Elle comprit qu’il y a avait un drame secret et sa curiosité s’en aviva davantage ; elle se pressa plus près de lui et, câline, ensorceleuse :

— Racontez-moi tout, Henri. Je voudrais tout connaître de vous, prendre ma part à vos douleurs, si vous en avez.

Il se retourna vers elle, lui prit le poignet, qu’il serra à briser et la voix étranglée :

— Adèle, je vous ai dit de ne plus me parler de cela ! Que vous importe mon passé.

Et une expression de souffrance si intense couvrit ses traits, qu’elle n’osa plus remuer ses souvenirs qu’elle pressentait douloureux.

Ils étaient rendus au village et longeaient la petite rivière. Sur ses bords, des maisons étaient bâties qui s’y reflétaient.

— Où va-t-on luncher ? demanda-t-il. Je vous fais mon cicerone. Vous connaissez mieux cet endroit que moi.

— Nous irons à la Pointe-au-Pic, si vous voulez. Nous dînerons au Château et nous souperons au Manoir. Cela vous va ?

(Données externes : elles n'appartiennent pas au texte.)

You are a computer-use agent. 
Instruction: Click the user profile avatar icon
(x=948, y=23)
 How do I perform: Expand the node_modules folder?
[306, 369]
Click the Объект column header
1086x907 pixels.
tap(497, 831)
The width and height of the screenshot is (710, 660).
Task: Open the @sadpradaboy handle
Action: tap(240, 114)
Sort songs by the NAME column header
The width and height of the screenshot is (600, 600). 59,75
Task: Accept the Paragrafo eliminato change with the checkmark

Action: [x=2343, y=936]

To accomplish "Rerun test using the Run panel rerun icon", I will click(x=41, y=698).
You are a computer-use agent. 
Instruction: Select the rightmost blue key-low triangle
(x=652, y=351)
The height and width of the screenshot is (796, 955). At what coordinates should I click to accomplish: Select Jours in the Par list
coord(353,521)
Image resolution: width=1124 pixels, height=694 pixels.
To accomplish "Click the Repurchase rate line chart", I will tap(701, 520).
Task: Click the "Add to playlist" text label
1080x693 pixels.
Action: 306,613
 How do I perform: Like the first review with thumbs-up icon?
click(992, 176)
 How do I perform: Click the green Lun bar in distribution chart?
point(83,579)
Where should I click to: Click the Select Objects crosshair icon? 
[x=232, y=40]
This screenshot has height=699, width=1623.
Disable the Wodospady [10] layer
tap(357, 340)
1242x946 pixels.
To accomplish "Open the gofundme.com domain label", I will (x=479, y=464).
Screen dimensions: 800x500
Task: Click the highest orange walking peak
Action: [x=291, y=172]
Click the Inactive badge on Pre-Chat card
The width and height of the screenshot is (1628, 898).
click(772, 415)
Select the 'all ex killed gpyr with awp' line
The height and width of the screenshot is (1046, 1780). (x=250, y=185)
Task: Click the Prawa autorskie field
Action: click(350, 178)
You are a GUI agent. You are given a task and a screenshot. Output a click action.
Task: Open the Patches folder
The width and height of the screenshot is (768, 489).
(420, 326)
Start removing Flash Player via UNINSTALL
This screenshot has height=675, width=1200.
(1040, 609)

— Vos désirs me sont des ordres.

Quelques instants après, l’auto stoppa devant le Château Murray.

En pénétrant dans la salle à manger, Julien lit rapidement le tour des personnes présentes, de crainte d’y rencontrer des connaissances qui auraient dévoilé sa véritable identité. Heureusement, il ne connaissait personne.

Après dîner, il demanda à Adèle s’il y avait quelques promenades intéressantes à faire dans les alentours.

— Nous pouvons visiter les trois villages : La Malbaie, la Pointe-au-Pic et le Cap-à-l’Aigle.

Ils sautèrent dans l’auto, gravirent le Boulevard où s’échelonnent les somptueuses résidences des millionnaires américains et canadiens qui y passent les mois d’été. Ils retournèrent à la Malbaie, gravirent le Cap-à- l’Aigle, admirèrent les panoramas grandioses que l’on y aperçoit d’un peu partout.

— Si vous le voulez, monsieur Grosselin, nous prendrons le thé au Manoir et nous retournerons de clarté.

— À vos ordres, toujours.

Le fait de songer que cette promenade rappelait à sa compagne des souvenirs où il n’était pour rien lui gâta un peu son plaisir. Il n’était pas fâché d’abréger son voyage.

Il visita le Manoir, son jeu de golf, ses pelouses, ses coins charmeurs, véritables sentiers d’amoureux, y sirota une tasse de thé, aux sons d’une valse langoureuse, et repartit pour les Éboulements à l’heure où le soleil, commençant à décliner, embrasse êtres et choses dans une lumière plus tendre.